▶ Recorded data
**********

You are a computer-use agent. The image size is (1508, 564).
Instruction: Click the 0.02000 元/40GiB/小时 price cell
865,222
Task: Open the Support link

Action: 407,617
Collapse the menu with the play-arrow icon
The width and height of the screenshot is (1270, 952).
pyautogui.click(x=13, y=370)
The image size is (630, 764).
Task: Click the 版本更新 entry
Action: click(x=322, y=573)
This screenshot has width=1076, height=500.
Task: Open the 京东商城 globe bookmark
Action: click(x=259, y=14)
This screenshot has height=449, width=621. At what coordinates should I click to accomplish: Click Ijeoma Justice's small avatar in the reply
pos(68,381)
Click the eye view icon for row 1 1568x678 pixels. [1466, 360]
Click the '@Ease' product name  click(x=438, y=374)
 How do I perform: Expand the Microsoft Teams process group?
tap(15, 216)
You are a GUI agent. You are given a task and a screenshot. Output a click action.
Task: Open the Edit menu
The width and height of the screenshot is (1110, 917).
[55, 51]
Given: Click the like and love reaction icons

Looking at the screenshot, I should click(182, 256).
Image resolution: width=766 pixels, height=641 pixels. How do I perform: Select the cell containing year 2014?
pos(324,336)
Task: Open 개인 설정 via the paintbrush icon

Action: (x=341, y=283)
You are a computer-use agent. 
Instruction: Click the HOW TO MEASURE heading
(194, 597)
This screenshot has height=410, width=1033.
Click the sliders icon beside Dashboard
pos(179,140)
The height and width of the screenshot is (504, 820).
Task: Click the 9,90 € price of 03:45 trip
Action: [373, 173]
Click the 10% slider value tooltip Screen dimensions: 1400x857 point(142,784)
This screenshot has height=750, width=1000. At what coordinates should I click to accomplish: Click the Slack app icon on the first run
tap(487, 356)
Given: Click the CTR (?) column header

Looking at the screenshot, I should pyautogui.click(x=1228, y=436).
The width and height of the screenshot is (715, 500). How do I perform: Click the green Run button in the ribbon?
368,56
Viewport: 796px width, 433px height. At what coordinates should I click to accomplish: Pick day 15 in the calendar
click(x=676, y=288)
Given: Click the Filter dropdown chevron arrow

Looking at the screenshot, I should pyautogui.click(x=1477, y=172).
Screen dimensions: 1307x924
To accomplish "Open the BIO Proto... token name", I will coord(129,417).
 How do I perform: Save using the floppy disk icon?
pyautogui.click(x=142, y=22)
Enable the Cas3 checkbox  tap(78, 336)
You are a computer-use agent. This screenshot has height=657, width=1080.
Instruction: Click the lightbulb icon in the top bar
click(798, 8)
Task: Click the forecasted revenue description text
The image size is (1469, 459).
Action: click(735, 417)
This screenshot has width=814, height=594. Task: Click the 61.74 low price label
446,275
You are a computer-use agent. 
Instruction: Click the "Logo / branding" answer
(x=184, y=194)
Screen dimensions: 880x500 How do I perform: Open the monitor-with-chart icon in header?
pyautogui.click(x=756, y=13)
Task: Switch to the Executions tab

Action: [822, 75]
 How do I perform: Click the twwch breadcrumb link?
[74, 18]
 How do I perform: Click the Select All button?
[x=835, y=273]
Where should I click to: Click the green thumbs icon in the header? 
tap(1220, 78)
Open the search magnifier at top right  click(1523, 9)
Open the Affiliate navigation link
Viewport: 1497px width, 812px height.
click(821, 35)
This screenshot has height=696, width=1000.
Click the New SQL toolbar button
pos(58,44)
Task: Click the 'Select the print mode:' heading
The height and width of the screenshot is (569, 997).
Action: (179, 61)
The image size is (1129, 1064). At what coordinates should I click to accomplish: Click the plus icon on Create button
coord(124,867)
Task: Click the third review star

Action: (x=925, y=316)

**********

▶ Instructions to follow
Retype the records above, but only those lines that fall between the line containing "Click the '@Ease'" and the line containing "Task: Open the Edit menu", with both of those lines included, exactly as written.

▶ Reply to the exercise
Click the '@Ease' product name  click(x=438, y=374)
 How do I perform: Expand the Microsoft Teams process group?
tap(15, 216)
You are a GUI agent. You are given a task and a screenshot. Output a click action.
Task: Open the Edit menu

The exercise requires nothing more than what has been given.